Segment Start: AVAILABLE DATA

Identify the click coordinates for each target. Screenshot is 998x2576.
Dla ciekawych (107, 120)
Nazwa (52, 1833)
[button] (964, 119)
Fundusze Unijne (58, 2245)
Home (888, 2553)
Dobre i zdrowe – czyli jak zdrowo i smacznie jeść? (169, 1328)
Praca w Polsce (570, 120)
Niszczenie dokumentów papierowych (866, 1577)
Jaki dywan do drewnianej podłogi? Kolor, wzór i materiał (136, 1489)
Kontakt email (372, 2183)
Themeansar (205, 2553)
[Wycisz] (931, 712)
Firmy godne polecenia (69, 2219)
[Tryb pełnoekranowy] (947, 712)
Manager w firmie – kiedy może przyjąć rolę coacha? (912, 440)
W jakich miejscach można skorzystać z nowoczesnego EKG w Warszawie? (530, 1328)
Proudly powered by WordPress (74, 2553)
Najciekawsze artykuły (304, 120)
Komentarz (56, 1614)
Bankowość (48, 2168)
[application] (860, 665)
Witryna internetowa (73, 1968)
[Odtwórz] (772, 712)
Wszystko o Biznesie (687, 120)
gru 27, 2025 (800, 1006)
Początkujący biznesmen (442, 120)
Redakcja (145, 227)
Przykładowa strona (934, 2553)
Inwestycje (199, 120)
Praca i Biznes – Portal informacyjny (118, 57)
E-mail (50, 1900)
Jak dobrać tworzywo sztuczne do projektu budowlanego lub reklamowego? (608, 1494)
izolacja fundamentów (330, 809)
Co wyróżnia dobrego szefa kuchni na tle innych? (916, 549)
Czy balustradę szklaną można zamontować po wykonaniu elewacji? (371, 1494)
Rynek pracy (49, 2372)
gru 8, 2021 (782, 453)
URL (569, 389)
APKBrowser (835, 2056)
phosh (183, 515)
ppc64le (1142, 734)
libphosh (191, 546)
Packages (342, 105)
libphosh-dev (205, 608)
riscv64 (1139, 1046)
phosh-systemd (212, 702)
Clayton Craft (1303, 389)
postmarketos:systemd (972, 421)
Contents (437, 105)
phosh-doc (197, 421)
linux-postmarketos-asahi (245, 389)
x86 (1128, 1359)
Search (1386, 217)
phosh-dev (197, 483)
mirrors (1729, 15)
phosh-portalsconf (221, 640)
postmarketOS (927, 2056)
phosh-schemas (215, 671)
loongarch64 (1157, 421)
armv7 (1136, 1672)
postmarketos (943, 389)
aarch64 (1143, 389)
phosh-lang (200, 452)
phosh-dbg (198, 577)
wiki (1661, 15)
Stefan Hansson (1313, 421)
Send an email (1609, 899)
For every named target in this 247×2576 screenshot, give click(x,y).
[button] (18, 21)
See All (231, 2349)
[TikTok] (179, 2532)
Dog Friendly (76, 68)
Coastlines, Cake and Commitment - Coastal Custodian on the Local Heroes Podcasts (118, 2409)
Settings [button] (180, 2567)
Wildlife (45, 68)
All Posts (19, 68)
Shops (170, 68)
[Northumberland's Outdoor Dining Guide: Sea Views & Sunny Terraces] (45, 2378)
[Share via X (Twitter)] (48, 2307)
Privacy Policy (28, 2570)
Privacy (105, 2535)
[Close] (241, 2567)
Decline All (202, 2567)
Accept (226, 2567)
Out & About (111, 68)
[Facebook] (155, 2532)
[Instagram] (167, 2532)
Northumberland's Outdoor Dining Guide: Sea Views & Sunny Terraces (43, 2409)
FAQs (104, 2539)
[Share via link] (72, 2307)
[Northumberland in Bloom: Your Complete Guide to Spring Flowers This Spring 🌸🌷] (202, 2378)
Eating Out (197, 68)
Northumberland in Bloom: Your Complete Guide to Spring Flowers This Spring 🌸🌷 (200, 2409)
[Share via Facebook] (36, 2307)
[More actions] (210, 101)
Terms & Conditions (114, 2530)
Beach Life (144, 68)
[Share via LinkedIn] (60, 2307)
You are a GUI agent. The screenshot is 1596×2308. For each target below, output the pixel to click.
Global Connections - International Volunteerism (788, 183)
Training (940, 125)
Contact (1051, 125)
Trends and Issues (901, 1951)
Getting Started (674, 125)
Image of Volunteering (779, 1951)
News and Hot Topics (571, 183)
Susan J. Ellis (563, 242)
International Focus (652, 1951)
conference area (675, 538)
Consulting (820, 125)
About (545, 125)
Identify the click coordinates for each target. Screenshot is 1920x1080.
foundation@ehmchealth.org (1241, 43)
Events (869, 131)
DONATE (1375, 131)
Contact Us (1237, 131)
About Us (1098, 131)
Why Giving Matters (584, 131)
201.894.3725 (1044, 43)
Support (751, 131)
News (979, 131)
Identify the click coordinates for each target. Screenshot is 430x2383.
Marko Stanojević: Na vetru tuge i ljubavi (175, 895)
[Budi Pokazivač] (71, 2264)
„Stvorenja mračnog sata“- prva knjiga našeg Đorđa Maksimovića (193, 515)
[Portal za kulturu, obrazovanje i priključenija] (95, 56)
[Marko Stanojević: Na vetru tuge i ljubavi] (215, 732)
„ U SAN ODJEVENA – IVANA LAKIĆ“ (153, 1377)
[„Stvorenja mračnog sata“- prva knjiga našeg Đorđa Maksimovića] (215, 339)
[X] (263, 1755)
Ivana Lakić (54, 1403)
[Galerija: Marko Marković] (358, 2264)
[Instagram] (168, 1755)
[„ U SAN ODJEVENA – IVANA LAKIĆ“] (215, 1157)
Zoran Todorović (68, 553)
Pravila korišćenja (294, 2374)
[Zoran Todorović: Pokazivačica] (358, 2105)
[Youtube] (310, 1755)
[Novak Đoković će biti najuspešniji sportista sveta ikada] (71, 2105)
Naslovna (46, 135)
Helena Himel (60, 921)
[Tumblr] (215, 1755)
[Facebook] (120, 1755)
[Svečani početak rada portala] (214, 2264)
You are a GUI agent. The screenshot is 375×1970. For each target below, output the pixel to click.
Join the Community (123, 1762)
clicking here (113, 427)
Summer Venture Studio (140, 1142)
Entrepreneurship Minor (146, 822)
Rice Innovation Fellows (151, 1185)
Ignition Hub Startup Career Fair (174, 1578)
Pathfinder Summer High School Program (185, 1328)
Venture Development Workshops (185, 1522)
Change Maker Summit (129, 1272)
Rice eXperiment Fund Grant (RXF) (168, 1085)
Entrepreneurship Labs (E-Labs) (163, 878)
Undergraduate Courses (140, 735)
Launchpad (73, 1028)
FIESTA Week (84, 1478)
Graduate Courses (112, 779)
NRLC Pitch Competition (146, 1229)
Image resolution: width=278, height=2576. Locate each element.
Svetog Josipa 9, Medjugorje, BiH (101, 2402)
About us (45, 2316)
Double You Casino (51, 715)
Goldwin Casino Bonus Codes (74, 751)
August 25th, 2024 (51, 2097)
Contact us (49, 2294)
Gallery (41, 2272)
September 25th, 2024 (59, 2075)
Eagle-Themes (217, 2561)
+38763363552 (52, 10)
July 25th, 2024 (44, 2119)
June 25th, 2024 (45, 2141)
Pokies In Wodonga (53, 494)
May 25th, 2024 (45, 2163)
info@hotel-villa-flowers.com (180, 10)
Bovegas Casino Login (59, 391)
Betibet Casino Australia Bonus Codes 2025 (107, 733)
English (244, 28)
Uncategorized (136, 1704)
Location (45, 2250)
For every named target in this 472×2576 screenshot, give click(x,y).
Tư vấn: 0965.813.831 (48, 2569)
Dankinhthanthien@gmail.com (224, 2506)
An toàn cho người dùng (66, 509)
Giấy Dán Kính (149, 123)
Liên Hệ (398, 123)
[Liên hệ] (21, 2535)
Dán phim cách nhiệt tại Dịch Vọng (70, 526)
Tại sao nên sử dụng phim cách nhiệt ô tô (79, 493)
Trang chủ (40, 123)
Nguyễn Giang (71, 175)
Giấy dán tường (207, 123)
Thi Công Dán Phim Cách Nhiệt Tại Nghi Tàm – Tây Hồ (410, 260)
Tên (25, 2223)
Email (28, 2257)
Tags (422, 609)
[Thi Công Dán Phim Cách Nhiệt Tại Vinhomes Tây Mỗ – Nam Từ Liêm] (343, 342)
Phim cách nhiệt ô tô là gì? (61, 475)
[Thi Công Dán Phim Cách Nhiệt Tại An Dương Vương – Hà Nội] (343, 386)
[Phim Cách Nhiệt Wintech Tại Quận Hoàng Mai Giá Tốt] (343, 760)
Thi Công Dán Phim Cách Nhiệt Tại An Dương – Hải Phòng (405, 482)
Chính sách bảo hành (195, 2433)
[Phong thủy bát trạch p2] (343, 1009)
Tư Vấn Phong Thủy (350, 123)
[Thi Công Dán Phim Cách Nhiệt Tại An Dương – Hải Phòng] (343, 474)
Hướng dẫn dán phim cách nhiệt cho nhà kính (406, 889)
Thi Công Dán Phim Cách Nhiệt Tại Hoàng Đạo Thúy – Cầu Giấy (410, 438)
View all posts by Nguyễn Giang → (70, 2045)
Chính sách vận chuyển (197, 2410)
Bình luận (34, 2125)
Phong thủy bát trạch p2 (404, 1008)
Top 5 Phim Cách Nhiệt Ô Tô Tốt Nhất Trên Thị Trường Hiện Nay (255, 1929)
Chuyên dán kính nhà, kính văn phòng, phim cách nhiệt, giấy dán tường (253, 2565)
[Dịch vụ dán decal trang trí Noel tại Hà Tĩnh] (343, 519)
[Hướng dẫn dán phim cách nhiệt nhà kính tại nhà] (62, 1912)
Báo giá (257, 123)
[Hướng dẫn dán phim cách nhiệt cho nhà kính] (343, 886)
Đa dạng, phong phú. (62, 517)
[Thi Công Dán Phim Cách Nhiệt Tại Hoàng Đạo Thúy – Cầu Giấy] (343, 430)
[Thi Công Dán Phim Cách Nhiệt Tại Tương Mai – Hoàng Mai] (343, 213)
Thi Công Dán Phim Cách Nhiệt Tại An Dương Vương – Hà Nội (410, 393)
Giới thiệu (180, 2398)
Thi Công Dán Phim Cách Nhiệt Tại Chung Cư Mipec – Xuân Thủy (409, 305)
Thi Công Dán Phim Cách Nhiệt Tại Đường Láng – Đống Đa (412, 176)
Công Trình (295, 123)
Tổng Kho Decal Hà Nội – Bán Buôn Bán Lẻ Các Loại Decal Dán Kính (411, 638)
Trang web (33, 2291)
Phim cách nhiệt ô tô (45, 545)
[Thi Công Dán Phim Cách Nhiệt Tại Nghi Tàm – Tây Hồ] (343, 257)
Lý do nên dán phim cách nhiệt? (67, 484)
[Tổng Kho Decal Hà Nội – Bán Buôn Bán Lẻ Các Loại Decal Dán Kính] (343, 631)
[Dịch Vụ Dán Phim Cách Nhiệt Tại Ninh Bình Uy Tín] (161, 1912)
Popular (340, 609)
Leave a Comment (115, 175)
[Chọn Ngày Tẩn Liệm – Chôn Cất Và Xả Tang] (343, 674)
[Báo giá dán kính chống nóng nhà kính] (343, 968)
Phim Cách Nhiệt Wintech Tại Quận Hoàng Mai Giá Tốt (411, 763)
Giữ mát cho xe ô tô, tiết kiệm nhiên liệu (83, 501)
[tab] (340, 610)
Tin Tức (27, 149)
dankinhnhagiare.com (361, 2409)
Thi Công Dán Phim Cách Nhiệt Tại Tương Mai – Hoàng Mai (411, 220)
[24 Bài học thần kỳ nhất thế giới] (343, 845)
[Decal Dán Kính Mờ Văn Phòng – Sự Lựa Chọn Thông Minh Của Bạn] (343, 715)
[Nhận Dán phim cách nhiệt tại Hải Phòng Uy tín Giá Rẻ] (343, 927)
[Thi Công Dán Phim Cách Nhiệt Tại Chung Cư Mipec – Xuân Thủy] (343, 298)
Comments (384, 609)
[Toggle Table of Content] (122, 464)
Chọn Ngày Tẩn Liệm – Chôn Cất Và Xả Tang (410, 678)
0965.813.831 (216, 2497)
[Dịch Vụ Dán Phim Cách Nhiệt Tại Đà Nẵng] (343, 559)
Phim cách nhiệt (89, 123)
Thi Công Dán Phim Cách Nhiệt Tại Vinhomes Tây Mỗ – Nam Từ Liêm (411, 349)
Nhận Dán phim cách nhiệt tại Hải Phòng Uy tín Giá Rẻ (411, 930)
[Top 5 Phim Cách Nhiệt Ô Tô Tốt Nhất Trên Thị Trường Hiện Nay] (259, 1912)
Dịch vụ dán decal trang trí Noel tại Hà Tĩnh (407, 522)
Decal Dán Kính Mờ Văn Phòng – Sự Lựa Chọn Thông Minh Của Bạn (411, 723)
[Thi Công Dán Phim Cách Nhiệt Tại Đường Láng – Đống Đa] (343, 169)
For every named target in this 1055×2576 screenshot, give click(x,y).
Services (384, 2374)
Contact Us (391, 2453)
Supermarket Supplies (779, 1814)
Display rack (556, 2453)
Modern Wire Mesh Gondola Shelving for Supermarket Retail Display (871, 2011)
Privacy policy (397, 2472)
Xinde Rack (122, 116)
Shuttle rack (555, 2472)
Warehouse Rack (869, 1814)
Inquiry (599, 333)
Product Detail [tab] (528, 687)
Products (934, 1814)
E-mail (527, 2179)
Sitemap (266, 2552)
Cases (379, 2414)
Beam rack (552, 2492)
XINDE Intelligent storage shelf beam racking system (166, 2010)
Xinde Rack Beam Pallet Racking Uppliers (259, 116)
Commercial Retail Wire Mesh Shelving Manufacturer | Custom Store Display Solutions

Segment End: AVAILABLE DATA

Gather each line in the data that holds the string "Mipec".

# RESULT:
Thi Công Dán Phim Cách Nhiệt Tại Chung Cư Mipec – Xuân Thủy (409, 305)
[Thi Công Dán Phim Cách Nhiệt Tại Chung Cư Mipec – Xuân Thủy] (343, 298)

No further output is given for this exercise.